-------- EXERCISE TEXT

Methods. The trial was conducted in three supportive housing agencies, enrolled 314 participants randomly assigned to PGLB or usual care (UC). PGLB is a 12-month manualized healthy lifestyle intervention delivered by peer-specialists. Assessment were conducted at baseline, 6, 12, and 18 months post-randomization. Study outcomes examined for the total sample and by study site were proportion of participants that achieve clinically significant changes from baseline on: weight loss (>5% weight loss), cardiorespiratory fitness (CRF, >50 meters increase in the 6-minutes walking test [6MWT]) and cardiovascular (CVD) risk reduction (clinically significant weight loss or CRF improvement). An intent-to-treat approach was used for all analyses. Logistic regression models were used to compare the effectiveness of PGLB versus UC on our three dichotomous outcomes at 6, 12, and 18 months for the total sample and stratified by study site.

----------------
-------- SUPPLIED MATERIAL

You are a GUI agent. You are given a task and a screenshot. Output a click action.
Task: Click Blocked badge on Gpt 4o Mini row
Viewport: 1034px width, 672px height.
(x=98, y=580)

----------------

[PROBLEMS TO SOLVE]:
1. Decide whether each statement agrees with the PGLB trial methods passage. For each one, answer yes or no and quote the deciding words from the passage. (a) The trial enrolled 314 participants. (b) PGLB is delivered by nurses. (c) An intent-to-treat approach was used for all analyses.
2. Carry on the PGLB trial methods passage, starting after its final sentence.

[SET OF ANSWERS]:
1.
(a) Yes: "enrolled 314 participants randomly assigned to PGLB or usual care (UC)"
(b) No: "delivered by peer-specialists"
(c) Yes: "An intent-to-treat approach was used for all analyses."

2.
Results. Participants were mostly racial/ethnic minorities (81.7%), mostly non-Hispanic blacks, with a mean baseline weight of 218.8 (SD=54lbs) and mean BMI of 33.7 (SD=7.2). The most common psychiatric diagnoses at baseline were major depression (75.9%), schizophrenia/schizoaffective disorder (57.2%), and anxiety disorders (50.6%). On average, participants reported 3.7, (SD=2.4) medical illnesses, most commonly hypertension (55.8%), high cholesterol (37%) and diabetes mellitus (32.7%). Although a larger proportion of PGLB participants than UC achieved clinically significant changes in weight loss, CRF and CVD risk reductions at 12 and 18 months, none were statistically significant. Outcomes differed by study site with two sites reporting no significant differences between PGLB and UC, and one site reporting that PGLB significantly outperformed UC on clinically significant weight loss at 18 months (PGLB=41.7% vs. UC=21.7%, Adjusted Odds Ratio [AOR]=2.57, 95% CI [1.02, 6.49]) and clinically significant reductions in CVD risk at 6 months (PGLB=47.5 vs. UC=26.7, AOR=2.51 95% CI [1.07, 5.90]), and 12 months (PGLB=59.3% vs. UC=32.7%, AOR=2.99 95% CI [1.33, 6.72]).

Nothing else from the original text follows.